Der in manchen Teilen der Linken — nicht den schlechtesten — geübte Adorno-Kult veranlaßt Michael T. Koltan, Adorno „gegen seine Liebhaber“ zu verteidigen. In diesem Zusammenhang wird der bereits im Vorwort erhobene Vorwurf, die Dialektik der Aufklärung enthalte eine Ontologie, exemplifiziert am Gegenstand von Opfer und Tausch. Für den Adornoschen Begriff des Tausches sei nicht die Marxsche Kritik der politischen Ökonomie konstitutiv, sondern der Begriff des Opfers. Daß dieser Begriff jene Kritik nicht ausschließt, sondern vielmehr bedingen könnte, kommt Koltan gar nicht in den Sinn. Die Dialektik von Opfer und Tausch sei überhaupt ein zwar „interessantes, aber nicht allzuwichtiges Moment einer Theorie des Tausches“, wobei diese wiederum ohnehin überschätzt werde, da „demTausch überhaupt nicht die universale Bedeutung zukommt, die ihm Horkheimer und Adorno zuschreiben, weder im Guten noch im Schlechten.“

Auch bei Marx sei der Zusammenhang zwischen der Konstitution des bürgerlichen Subjekts und der Entfaltung des Warentausches selbst nur indirekt vorhanden, beide Phänomene seien „sozusagen parallele Entwicklungen.“ Indem die bei Adorno durch Tausch hergestellte Totalität in solche parallele Entwicklungen aufgelöst wird, kann jeder Entwicklungsprozeß für sich und „gemäß dessen eigener Logik“ analysiert werden, ohne etwa das Kapitalverhältnis zur Sprache zu bringen. In diesem Sinn, so das Fazit Koltans, sei „vor allem die Kulturindustriekritik der Kritischen Theorie weiterzudenken.“

Unter der Hand restauriert Koltan das alte Basis-Überbau-Schema, das sich offenbar besser als jenes real Abstrakte des Werts mit der Vielfalt „paralleler Entwicklungen“ verträgt. Wenn er Adorno und Horkheimer vorwirft, die Marxsche Kategorie der Produktivkräfte zu unterschlagen, so geht es ihm selbst um eine Neuformulierung der alten Phrase von der ökonomischen Basis, um wahren Ökonomismus. Es besteht offenbar ein Interesse, die Marxsche Kritik auf die „Ökonomie“ einzuschränken, um in den übrigen Bereichen der Gesellschaft, in der Kultur und in der Ideologie, nach anderen Logiken als der des Werts zu verfahren. Gerade die Marxsche Kritik der politischen Ökonomie aber kann Begriff und Realität der Ökonomie als Fetischisierung sichtbar machen, eine Einschränkung ihrer Kategorien auf „die Ökonomie“ kommt darum der Selbstaufgabe von Kritik gleich.

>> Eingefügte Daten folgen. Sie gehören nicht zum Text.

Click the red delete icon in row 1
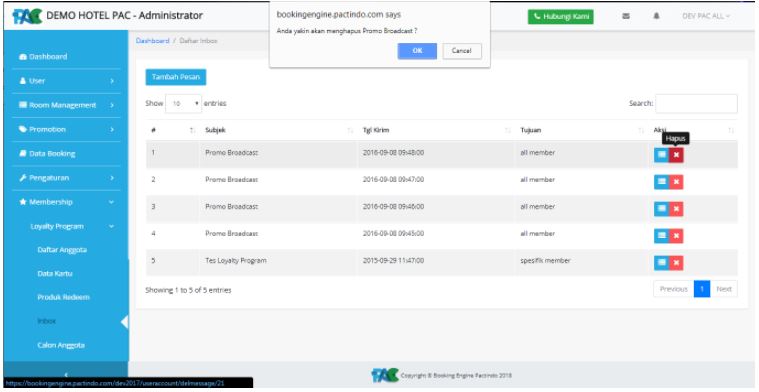coord(676,155)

Jochen Baumann sieht diese Selbstaufgabe jedoch umgekehrt durch die Wertkritik eingeleitet — und zieht etwa das Beispiel Stefan Breuers heran, der — ähnlich wie Jochen Hörisch — von der Kritik des automatischen Subjekts alsbald auf dessen Seite übergewechselt ist. Der Identifikation des Theoretikers mit dem Wert wird die Forderung Adornos entgegengehalten, daß der Totalität zu opponieren sei, „indem sie der Nichtidentität mit sich selbst überführt wird, die sie dem eigenen Begriff nach verleugnet.“

Ist darum aber das gesellschaftlich Reale der Totalität und selbst noch das Reale der Verleugnung des Nichtidentischen (aus dem Kulturindustrie zu begreifen wäre) abzustreiten? Das Nichtidentische ist die Krise realer Totalität, und das Selbstverständnis kritischer Theorie beruht darauf, diese Krise zur Sprache zu bringen. Wenn Baumann zurückweist, was er als Paradigma der Wertkritik formuliert, „daß alles objekt- und subjekthafte Ausdruck des Kapitalverhältnisses sei“, hat er recht und unrecht zugleich: es ist dessen Ausdruck, und kann auch nur in Anbetracht dessen gedacht werden; und es ist nicht dessen Ausdruck, soweit es in der Identität nicht aufgeht und als Krise zu begreifen wäre. Das heißt nun aber nicht, das Nichtidentische wäre das Positive, mit dem der Theoretiker sich statt mit dem Identischen zu identifizieren hätte.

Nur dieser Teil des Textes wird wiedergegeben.